## Begin The input

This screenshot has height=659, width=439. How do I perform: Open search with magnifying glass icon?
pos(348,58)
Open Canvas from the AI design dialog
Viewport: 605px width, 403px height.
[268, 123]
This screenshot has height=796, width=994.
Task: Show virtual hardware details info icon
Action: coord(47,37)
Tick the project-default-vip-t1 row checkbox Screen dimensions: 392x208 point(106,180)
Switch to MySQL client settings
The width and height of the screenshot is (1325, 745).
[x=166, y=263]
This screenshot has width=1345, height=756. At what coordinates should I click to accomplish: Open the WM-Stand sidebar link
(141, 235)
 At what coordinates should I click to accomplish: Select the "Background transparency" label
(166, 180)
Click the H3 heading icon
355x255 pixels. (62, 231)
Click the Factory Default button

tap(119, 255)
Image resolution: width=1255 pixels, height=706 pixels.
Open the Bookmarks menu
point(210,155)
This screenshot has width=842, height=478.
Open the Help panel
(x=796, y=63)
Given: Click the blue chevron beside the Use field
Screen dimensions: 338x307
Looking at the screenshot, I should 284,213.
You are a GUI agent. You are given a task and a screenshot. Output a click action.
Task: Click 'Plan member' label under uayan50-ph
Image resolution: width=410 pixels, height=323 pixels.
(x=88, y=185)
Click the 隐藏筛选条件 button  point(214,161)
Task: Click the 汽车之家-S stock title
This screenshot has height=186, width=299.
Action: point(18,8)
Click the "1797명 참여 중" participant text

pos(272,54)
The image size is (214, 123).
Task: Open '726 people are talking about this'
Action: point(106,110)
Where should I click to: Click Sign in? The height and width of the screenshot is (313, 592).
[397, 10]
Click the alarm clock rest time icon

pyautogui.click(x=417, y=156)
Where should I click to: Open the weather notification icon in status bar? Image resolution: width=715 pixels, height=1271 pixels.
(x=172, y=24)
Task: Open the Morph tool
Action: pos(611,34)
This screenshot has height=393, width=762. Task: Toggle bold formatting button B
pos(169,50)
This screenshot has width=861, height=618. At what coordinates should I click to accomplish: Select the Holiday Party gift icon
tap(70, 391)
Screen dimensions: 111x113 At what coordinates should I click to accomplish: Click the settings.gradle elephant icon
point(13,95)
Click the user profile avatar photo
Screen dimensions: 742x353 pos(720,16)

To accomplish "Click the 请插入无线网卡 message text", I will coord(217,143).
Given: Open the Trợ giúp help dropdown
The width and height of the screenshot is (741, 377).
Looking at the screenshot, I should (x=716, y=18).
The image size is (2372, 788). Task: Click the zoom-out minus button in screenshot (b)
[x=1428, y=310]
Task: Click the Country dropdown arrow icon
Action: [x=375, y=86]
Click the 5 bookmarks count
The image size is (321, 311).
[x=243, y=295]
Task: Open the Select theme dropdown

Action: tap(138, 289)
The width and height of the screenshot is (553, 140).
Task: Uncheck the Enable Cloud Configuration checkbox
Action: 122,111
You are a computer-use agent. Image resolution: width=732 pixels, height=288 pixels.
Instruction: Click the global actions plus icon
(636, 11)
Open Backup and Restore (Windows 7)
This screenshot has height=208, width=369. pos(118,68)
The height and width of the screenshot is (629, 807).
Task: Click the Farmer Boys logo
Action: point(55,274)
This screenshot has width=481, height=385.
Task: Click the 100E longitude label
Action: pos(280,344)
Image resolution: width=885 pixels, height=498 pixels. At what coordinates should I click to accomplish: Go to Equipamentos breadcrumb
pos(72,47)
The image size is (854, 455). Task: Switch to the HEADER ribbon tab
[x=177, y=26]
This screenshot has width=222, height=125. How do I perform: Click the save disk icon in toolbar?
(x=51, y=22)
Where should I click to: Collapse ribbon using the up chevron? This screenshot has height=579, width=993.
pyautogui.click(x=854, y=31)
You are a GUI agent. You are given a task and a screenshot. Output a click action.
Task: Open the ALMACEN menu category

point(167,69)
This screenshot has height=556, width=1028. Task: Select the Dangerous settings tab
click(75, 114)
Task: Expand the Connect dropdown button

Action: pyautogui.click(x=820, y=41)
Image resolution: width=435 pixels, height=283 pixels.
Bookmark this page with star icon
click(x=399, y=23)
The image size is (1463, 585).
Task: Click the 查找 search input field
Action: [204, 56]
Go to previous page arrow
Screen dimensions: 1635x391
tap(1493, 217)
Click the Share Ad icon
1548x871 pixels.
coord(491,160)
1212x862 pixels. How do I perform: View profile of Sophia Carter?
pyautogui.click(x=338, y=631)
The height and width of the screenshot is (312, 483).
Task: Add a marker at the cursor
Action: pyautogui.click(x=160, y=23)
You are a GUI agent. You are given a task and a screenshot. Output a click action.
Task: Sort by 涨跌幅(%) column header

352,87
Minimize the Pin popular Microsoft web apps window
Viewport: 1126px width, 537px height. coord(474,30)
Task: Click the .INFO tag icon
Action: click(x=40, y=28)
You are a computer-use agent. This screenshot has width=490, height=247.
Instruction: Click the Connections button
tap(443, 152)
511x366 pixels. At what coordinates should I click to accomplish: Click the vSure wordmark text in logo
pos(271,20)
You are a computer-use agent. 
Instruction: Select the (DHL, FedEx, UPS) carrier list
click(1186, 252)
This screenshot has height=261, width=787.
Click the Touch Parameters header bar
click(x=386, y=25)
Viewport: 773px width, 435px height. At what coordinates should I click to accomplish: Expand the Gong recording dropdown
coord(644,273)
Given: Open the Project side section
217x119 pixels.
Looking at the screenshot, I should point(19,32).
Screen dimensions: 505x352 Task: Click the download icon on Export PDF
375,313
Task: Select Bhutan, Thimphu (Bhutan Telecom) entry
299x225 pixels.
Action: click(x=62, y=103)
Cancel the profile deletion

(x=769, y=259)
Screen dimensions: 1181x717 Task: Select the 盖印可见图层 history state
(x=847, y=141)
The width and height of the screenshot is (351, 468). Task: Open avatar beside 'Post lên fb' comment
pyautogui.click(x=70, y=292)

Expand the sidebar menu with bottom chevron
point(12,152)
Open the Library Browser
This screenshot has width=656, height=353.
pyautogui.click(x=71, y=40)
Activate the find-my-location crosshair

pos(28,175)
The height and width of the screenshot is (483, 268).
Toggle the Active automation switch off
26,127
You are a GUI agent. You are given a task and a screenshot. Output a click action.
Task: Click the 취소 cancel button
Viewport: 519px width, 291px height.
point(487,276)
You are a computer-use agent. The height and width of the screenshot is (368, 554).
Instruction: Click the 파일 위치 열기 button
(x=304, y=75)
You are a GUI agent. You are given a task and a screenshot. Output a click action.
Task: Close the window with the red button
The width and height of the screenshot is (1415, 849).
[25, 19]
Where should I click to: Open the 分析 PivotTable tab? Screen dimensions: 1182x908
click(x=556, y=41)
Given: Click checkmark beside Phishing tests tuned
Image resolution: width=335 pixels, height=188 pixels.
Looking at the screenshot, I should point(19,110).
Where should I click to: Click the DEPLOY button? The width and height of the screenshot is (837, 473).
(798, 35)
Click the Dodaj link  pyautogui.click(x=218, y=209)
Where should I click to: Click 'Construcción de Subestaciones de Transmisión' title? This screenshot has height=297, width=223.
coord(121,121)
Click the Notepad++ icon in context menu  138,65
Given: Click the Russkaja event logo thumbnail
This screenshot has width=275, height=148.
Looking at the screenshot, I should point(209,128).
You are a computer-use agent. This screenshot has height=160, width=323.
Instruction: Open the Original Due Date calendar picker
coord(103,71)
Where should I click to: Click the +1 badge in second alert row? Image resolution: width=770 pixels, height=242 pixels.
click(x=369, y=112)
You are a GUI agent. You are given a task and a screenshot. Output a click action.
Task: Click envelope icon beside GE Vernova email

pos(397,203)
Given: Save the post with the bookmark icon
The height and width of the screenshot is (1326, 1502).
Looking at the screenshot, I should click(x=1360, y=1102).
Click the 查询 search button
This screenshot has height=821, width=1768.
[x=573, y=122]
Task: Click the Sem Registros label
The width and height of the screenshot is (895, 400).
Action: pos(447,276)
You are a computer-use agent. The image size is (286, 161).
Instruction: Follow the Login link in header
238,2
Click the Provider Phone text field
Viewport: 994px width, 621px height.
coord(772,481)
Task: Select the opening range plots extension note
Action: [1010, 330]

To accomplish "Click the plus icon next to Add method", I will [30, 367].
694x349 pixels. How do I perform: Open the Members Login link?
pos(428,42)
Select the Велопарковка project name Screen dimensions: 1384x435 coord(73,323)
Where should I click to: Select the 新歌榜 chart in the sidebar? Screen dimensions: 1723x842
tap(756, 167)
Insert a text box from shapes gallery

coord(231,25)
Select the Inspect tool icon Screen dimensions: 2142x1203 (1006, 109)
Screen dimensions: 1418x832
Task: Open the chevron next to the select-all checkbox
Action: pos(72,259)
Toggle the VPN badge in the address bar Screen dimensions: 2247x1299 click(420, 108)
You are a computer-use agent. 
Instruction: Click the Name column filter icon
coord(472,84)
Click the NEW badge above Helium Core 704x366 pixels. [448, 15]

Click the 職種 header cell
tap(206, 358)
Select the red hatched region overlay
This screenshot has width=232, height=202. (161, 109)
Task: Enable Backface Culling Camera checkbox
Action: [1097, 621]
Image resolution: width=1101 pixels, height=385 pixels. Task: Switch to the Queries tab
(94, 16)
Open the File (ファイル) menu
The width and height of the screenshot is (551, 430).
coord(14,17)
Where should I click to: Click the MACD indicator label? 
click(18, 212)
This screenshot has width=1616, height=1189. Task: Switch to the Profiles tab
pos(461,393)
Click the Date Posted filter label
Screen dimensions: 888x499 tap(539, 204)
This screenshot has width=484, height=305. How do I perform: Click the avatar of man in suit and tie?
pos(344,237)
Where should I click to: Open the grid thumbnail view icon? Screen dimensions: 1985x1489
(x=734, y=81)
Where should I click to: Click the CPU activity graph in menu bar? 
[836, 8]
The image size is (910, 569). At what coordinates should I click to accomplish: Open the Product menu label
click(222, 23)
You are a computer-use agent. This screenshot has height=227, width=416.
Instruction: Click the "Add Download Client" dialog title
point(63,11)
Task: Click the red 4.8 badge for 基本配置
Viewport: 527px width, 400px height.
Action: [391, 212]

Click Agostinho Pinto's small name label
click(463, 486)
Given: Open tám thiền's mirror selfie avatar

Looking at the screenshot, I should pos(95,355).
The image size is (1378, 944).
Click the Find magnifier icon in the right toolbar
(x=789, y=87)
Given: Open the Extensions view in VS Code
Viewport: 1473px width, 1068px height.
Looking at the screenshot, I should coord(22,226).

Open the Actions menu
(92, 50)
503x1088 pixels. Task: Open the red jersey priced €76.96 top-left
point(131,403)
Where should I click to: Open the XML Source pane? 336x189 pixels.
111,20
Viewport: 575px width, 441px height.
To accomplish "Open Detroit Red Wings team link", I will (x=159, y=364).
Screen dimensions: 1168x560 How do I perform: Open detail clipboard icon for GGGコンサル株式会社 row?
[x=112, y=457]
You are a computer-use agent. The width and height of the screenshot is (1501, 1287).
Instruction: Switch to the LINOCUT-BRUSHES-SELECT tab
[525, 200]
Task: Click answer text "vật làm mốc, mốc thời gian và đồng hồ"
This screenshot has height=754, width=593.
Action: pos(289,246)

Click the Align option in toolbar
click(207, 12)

## End The input

Give the lines of the records, starting with the line that contains "You are a computer-use agent. Image" and going on through the line that contains "Action: [204, 56]", as a JSON list of strings with one string per line and blank lines left out.

[
  "You are a computer-use agent. Image resolution: width=732 pixels, height=288 pixels.",
  "Instruction: Click the global actions plus icon",
  "(636, 11)",
  "Open Backup and Restore (Windows 7)",
  "This screenshot has height=208, width=369. pos(118,68)",
  "The height and width of the screenshot is (629, 807).",
  "Task: Click the Farmer Boys logo",
  "Action: point(55,274)",
  "This screenshot has width=481, height=385.",
  "Task: Click the 100E longitude label",
  "Action: pos(280,344)",
  "Image resolution: width=885 pixels, height=498 pixels. At what coordinates should I click to accomplish: Go to Equipamentos breadcrumb",
  "pos(72,47)",
  "The image size is (854, 455). Task: Switch to the HEADER ribbon tab",
  "[x=177, y=26]",
  "This screenshot has width=222, height=125. How do I perform: Click the save disk icon in toolbar?",
  "(x=51, y=22)",
  "Where should I click to: Collapse ribbon using the up chevron? This screenshot has height=579, width=993.",
  "pyautogui.click(x=854, y=31)",
  "You are a GUI agent. You are given a task and a screenshot. Output a click action.",
  "Task: Open the ALMACEN menu category",
  "point(167,69)",
  "This screenshot has height=556, width=1028. Task: Select the Dangerous settings tab",
  "click(75, 114)",
  "Task: Expand the Connect dropdown button",
  "Action: pyautogui.click(x=820, y=41)",
  "Image resolution: width=435 pixels, height=283 pixels.",
  "Bookmark this page with star icon",
  "click(x=399, y=23)",
  "The image size is (1463, 585).",
  "Task: Click the 查找 search input field",
  "Action: [204, 56]"
]